In this exercise, we are implementing a basic form of the ID3 algorithm in Python.

# Data

The provided data are all comma-separated, with metadata at the beginning. All predictor variables appear before the class variable. We make the same assumption about data in our implementation of ID3.

It's easy to hand type the variable names for each dataset. However, as they are so well-structured, we programmatically extract the variable names from the metadata.

In [1]:
import numpy as np
import pandas as pd

cad_file = "../data/CAD.data"
fishing_file = "../data/fishing.data"
contact_lenses_file = "../data/contact-lenses.data"
caesarian_file = "../data/caesarian.data"

cad = pd.read_csv(cad_file, header=None, comment='#')
fishing = pd.read_csv(fishing_file, header=None, comment='#')
contact_lenses = pd.read_csv(contact_lenses_file, header=None, comment='#')
caesarian = pd.read_csv(caesarian_file, header=None, comment='#')

In [2]:
# programmatically extract the variable names from the metadata
import string

def get_colnames(file):
    with open(file) as f:
        lines = []
        for line in f:
            if line.startswith('#'):
                lines.append(line.rstrip().strip('#'))
        names = [line.translate(str.maketrans('', '', string.punctuation)).split()[0] for line in lines]
        return names[2:-2] + [names[-1]]

cad_colnames = get_colnames(cad_file)
fishing_colnames = get_colnames(fishing_file)
contact_lenses_colnames = get_colnames(contact_lenses_file)
caesarian_colnames = get_colnames(caesarian_file)

cad.columns = cad_colnames
fishing.columns = fishing_colnames
contact_lenses.columns = contact_lenses_colnames
caesarian.columns = caesarian_colnames

In [3]:
# practice using pickle, although there is no need for it here

import pickle

infile = "../data/decision_tree_data.pickle"
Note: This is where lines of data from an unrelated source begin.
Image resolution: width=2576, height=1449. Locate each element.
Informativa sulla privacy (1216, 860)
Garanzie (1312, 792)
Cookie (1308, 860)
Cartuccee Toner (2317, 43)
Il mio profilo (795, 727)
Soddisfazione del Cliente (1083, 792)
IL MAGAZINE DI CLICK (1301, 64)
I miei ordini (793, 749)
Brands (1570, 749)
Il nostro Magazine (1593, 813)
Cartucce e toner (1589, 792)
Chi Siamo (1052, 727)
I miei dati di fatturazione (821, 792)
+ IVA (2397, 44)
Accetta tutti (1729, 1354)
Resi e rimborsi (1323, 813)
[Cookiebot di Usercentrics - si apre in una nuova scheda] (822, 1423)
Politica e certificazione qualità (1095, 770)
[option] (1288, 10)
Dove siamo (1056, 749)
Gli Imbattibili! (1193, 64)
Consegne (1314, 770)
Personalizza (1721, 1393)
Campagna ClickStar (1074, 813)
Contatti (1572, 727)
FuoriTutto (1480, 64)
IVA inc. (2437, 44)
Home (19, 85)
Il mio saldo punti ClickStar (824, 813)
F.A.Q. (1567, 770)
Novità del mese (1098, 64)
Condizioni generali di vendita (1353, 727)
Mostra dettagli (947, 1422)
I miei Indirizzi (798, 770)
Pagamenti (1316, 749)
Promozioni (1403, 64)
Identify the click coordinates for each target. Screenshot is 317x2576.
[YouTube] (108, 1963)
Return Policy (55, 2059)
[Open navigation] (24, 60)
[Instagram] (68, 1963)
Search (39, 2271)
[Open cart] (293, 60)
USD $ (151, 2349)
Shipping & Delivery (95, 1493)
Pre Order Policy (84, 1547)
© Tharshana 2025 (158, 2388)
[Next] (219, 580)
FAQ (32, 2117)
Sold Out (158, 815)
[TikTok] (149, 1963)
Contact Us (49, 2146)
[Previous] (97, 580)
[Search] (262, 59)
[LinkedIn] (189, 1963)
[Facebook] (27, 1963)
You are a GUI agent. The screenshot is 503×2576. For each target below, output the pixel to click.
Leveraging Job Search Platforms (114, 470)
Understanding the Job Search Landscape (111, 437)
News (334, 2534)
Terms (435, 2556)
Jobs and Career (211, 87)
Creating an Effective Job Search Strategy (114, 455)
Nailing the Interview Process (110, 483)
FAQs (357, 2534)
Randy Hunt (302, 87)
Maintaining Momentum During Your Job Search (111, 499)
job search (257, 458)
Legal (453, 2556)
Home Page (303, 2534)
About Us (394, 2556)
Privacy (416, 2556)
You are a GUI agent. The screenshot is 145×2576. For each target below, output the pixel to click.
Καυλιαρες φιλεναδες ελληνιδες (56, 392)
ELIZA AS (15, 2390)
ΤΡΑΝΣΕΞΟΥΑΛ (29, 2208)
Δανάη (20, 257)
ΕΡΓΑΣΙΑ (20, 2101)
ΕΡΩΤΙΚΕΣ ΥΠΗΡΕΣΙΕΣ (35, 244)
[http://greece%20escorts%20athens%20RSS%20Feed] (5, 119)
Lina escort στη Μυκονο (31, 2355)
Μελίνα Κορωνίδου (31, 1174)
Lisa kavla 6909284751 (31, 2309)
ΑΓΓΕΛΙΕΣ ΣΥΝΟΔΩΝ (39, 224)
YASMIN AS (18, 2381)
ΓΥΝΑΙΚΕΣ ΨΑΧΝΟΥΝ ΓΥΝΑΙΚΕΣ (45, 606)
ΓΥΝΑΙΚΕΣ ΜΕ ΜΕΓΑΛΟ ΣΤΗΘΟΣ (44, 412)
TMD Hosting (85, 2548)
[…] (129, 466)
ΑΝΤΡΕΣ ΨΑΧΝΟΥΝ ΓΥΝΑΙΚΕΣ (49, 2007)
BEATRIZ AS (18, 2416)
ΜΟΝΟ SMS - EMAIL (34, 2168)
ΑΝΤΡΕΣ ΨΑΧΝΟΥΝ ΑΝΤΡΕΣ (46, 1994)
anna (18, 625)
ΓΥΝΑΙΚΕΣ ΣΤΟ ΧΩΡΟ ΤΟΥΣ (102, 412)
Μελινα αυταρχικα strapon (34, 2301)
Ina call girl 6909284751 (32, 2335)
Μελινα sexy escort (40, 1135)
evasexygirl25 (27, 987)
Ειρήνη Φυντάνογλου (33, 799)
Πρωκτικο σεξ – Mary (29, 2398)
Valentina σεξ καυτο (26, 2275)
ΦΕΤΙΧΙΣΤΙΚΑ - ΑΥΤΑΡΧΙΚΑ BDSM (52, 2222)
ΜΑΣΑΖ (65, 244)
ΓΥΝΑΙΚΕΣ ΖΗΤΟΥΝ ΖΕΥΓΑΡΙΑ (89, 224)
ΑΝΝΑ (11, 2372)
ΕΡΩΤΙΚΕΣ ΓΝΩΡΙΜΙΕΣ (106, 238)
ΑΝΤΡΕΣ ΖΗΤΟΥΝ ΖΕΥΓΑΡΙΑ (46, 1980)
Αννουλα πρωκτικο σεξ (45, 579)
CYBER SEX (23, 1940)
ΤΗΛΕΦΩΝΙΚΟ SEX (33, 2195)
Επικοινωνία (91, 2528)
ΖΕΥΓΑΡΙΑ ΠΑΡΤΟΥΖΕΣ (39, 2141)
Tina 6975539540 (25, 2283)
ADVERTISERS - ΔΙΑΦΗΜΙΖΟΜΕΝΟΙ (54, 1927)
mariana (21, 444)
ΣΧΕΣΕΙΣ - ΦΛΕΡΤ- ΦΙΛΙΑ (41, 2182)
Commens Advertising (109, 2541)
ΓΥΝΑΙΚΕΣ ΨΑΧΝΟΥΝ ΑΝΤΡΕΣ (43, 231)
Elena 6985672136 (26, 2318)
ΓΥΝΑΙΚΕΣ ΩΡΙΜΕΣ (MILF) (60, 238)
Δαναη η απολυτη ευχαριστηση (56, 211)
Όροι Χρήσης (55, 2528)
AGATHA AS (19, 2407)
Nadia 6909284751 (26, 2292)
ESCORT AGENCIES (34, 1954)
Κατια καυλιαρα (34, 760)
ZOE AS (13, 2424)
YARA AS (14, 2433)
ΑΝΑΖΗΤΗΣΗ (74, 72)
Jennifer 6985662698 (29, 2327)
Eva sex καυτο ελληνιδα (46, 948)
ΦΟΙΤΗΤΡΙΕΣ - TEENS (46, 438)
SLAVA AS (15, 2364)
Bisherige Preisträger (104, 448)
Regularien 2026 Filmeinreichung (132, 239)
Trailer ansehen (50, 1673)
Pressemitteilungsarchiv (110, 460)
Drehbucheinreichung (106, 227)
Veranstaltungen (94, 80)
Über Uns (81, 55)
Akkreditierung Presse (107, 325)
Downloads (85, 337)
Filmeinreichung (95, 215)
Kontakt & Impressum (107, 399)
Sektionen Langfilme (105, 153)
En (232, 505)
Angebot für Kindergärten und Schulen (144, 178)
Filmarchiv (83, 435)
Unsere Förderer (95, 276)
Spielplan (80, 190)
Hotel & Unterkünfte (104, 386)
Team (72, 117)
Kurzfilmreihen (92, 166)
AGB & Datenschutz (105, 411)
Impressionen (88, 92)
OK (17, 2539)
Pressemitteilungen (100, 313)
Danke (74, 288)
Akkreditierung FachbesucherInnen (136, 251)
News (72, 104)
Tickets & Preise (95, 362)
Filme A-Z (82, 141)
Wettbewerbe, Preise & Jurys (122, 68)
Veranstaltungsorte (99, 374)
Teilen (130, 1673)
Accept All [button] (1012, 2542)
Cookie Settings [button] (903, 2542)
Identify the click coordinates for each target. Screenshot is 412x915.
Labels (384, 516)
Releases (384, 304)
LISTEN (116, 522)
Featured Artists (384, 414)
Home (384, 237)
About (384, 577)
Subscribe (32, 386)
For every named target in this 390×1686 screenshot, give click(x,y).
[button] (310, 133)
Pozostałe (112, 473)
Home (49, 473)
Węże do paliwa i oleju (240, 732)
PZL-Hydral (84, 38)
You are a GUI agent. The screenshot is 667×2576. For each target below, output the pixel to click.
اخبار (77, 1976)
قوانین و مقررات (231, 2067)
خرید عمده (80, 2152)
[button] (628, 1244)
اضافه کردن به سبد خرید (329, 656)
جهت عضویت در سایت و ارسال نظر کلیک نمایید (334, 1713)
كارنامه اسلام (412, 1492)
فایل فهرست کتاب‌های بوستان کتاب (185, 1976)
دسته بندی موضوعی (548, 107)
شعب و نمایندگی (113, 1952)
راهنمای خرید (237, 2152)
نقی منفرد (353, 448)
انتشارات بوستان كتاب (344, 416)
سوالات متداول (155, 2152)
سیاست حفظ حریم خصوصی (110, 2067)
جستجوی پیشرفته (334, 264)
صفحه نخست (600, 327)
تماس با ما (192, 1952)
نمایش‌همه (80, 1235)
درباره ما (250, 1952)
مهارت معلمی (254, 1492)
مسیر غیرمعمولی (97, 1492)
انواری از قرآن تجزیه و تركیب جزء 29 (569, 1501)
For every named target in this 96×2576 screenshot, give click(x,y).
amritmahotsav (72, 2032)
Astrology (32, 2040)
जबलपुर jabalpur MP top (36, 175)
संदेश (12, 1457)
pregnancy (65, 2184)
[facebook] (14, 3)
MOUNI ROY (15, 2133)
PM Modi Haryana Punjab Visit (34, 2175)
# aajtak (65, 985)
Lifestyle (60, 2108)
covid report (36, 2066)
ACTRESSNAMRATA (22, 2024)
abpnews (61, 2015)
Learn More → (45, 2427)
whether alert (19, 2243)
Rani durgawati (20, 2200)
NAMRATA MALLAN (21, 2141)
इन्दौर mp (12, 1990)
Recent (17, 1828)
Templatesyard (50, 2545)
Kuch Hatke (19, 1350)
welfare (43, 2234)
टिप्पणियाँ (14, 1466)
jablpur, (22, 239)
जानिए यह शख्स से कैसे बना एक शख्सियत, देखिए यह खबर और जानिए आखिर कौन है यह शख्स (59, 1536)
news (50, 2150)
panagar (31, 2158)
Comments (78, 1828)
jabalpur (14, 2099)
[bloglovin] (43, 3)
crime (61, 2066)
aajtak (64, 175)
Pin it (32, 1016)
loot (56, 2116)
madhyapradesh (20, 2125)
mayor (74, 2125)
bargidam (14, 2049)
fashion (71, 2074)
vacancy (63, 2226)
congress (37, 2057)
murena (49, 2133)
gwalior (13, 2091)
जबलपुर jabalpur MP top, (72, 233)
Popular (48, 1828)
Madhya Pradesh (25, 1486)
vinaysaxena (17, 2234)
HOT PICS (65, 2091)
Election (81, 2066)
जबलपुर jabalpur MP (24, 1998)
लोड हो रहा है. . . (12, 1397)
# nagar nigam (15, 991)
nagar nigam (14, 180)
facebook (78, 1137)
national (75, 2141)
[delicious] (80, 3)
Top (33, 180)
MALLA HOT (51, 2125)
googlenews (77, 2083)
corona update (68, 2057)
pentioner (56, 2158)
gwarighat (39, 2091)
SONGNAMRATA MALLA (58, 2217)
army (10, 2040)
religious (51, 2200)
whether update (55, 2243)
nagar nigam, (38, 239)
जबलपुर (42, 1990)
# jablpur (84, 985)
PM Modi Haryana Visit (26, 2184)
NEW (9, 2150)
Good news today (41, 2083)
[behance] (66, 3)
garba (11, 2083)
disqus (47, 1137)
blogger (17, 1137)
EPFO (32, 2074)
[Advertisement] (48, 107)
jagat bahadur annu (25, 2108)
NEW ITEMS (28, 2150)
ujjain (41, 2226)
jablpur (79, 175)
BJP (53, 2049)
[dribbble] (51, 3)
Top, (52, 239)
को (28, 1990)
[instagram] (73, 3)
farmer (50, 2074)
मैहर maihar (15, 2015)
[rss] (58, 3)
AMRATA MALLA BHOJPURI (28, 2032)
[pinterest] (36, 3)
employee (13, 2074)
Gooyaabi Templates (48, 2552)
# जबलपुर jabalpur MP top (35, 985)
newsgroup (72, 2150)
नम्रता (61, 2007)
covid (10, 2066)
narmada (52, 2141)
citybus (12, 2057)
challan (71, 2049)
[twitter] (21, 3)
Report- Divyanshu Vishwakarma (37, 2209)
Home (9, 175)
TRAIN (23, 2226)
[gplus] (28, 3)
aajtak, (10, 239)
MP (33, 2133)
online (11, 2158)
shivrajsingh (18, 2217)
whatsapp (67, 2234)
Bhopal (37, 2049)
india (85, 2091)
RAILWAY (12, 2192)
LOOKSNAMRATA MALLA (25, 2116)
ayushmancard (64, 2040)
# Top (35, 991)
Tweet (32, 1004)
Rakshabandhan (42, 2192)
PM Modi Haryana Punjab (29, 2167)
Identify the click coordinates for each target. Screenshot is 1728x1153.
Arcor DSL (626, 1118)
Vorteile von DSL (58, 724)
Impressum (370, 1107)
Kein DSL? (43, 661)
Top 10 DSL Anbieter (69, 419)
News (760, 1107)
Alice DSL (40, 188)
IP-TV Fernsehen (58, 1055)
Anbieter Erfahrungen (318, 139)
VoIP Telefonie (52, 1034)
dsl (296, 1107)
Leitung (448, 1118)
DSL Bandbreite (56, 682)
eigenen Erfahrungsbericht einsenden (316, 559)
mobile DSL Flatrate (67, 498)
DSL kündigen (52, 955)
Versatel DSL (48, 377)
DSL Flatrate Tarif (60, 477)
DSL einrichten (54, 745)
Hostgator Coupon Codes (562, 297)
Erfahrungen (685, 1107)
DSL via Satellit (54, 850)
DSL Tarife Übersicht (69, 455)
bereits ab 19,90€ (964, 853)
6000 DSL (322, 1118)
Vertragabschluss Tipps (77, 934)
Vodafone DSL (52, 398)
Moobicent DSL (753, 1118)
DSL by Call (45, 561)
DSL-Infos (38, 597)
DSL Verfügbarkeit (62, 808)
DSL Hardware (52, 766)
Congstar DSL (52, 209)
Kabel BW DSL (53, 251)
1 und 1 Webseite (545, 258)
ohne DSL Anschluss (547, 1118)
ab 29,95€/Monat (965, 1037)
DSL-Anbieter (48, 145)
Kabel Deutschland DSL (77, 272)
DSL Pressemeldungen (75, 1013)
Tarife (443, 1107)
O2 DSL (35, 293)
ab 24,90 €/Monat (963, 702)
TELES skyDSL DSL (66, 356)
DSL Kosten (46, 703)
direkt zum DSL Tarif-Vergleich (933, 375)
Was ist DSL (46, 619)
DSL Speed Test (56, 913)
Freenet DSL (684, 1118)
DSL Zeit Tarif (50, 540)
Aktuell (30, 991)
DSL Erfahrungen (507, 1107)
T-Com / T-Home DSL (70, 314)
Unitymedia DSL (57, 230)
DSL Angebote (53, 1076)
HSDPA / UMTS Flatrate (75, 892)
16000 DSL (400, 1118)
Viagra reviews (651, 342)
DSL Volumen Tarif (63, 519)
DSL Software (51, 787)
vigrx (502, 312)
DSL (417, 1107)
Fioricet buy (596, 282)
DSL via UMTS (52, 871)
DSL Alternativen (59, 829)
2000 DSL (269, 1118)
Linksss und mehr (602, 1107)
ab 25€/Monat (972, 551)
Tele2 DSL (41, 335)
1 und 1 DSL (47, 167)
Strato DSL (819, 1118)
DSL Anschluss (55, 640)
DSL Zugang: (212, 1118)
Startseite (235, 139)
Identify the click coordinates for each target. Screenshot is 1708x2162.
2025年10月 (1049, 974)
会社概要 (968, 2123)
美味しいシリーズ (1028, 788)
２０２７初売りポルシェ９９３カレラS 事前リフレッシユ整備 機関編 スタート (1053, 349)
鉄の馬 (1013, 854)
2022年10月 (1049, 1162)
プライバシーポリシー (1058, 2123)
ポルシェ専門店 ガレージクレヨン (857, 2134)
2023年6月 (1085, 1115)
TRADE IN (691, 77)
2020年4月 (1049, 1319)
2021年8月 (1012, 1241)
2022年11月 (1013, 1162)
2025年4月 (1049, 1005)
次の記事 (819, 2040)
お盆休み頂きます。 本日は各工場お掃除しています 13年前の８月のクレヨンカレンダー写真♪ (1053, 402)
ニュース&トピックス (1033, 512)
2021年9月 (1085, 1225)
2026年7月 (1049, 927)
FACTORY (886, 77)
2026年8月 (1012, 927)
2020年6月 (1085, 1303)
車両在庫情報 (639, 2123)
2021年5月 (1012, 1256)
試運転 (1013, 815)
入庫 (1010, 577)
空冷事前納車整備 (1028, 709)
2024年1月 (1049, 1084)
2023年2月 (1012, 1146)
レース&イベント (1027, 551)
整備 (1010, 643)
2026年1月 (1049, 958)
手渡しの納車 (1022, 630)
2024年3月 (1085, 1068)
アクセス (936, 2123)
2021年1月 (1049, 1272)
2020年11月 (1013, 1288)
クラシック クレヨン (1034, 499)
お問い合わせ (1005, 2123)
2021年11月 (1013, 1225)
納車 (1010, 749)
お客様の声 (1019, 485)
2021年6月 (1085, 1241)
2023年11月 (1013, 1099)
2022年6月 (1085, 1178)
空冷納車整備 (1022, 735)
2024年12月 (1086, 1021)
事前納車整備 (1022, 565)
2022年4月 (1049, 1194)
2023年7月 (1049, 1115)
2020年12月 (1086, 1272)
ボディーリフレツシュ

with open(infile,'wb') as f:
    pickle.dump(cad, f)
    pickle.dump(fishing, f)
    pickle.dump(contact_lenses, f)
    pickle.dump(caesarian, f)

with open(infile, 'rb') as f:
    cad1 = pickle.load(f)
    fishing1 = pickle.load(f)
    contact_lenses1 = pickle.load(f)
    caesarian1 = pickle.load(f)

# ID3 Implementation

To get the entropy of a set, we implement the following:

$$ Entropy(S) = -\sum \limits_{i=1}^k p_i log_2p_i $$

A problem that arises is when a class value does not appear in a set, where we have a probability of 0. $$ log_20 = \infty $$ However, to make it easy for our algorithm, we assume $$ log_20 = 0 $$

To get the information gain of a value a, we implement the following:

$$ Gain(S,a) = Entropy(S) - \sum \limits_{v=value(a)} {\frac{\lvert S_v \rvert}{\lvert S \rvert}} Entropy(S_v) $$

We make a number of assumptions specific to the four datasets provided for this exercise.

- Class variable always appears in the last column.
- Numerical variable is of type 'int64'.

Two main data structures used are dictionary and tree.

We use dictionaries whenever the relevant data cannot be easily indexed by integers. A dictionary is efficient for retrieving values, with O(1). A dictionary is not ordered by default. We make use of OrderedDict to simplify the calculation of information gain.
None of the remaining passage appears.